→ TO DO: Copy out the entries below verbatim, starting at their first line and ending with the line that contains "(x=308, y=64)".

━━━ DATA EXCERPTS ━━━

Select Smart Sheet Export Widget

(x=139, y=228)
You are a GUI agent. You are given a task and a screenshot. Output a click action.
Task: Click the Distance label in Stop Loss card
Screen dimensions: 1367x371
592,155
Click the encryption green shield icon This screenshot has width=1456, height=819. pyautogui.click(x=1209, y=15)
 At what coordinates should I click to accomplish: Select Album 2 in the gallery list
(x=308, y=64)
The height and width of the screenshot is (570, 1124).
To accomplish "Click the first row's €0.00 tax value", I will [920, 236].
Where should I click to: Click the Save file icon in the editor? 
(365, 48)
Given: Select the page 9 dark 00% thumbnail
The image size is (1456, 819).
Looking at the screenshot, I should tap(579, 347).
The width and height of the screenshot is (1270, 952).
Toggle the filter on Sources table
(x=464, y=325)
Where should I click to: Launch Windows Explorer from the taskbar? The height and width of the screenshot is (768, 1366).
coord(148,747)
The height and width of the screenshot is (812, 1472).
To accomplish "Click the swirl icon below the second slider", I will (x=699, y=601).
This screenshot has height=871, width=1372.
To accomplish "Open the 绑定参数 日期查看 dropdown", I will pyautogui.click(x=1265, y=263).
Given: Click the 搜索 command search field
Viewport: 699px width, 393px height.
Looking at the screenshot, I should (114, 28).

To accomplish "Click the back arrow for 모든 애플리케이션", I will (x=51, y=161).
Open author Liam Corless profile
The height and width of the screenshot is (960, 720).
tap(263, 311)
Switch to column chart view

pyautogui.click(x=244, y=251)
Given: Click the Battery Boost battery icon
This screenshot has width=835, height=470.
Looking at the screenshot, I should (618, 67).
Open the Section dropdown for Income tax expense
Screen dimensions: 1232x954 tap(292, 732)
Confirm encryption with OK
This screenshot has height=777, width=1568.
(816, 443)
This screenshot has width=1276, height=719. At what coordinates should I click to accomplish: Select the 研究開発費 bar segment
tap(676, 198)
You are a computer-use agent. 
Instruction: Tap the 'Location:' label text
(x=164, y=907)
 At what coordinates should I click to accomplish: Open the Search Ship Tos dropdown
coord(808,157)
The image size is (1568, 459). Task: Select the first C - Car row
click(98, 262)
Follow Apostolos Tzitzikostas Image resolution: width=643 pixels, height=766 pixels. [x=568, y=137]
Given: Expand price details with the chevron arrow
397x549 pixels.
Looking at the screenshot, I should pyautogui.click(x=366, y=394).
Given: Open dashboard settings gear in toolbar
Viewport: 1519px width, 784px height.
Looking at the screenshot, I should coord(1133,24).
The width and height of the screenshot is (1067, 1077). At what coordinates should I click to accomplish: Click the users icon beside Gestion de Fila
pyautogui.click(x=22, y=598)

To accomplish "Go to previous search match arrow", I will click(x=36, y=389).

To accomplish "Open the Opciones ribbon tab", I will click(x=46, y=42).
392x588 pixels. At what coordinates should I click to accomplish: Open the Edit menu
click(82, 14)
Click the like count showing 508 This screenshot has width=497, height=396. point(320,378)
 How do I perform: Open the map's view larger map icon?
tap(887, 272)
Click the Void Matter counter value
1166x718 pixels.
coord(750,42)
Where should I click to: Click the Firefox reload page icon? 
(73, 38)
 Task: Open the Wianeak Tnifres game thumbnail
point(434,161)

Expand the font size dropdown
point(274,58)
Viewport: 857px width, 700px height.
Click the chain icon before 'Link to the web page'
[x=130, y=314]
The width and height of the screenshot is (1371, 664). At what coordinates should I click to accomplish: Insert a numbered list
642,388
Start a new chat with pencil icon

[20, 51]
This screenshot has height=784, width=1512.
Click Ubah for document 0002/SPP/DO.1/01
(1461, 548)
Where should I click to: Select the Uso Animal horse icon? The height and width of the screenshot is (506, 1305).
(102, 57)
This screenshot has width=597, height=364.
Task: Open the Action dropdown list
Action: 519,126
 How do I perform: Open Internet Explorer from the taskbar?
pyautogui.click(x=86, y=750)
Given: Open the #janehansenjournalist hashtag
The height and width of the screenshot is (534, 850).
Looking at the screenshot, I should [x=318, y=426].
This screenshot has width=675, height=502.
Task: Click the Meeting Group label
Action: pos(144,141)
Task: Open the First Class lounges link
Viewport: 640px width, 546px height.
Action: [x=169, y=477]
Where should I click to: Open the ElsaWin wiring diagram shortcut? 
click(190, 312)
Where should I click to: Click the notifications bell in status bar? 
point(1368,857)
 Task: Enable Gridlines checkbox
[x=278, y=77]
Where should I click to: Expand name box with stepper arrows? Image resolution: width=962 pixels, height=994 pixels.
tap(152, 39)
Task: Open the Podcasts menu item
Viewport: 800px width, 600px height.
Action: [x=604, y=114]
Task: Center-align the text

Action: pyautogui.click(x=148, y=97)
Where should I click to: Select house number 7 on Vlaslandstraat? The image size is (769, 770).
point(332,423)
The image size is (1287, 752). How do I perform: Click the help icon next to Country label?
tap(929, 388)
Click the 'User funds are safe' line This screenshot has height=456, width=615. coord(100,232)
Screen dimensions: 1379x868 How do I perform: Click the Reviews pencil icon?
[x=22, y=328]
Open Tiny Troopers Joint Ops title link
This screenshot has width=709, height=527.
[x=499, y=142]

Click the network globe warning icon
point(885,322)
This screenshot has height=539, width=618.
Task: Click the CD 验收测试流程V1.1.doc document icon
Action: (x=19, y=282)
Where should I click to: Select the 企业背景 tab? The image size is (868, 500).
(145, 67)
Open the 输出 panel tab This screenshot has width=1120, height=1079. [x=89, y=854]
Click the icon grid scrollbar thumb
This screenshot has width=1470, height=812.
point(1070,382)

━━━

→ RIGHT ANSWER:
Select Smart Sheet Export Widget

(x=139, y=228)
You are a GUI agent. You are given a task and a screenshot. Output a click action.
Task: Click the Distance label in Stop Loss card
Screen dimensions: 1367x371
592,155
Click the encryption green shield icon This screenshot has width=1456, height=819. pyautogui.click(x=1209, y=15)
 At what coordinates should I click to accomplish: Select Album 2 in the gallery list
(x=308, y=64)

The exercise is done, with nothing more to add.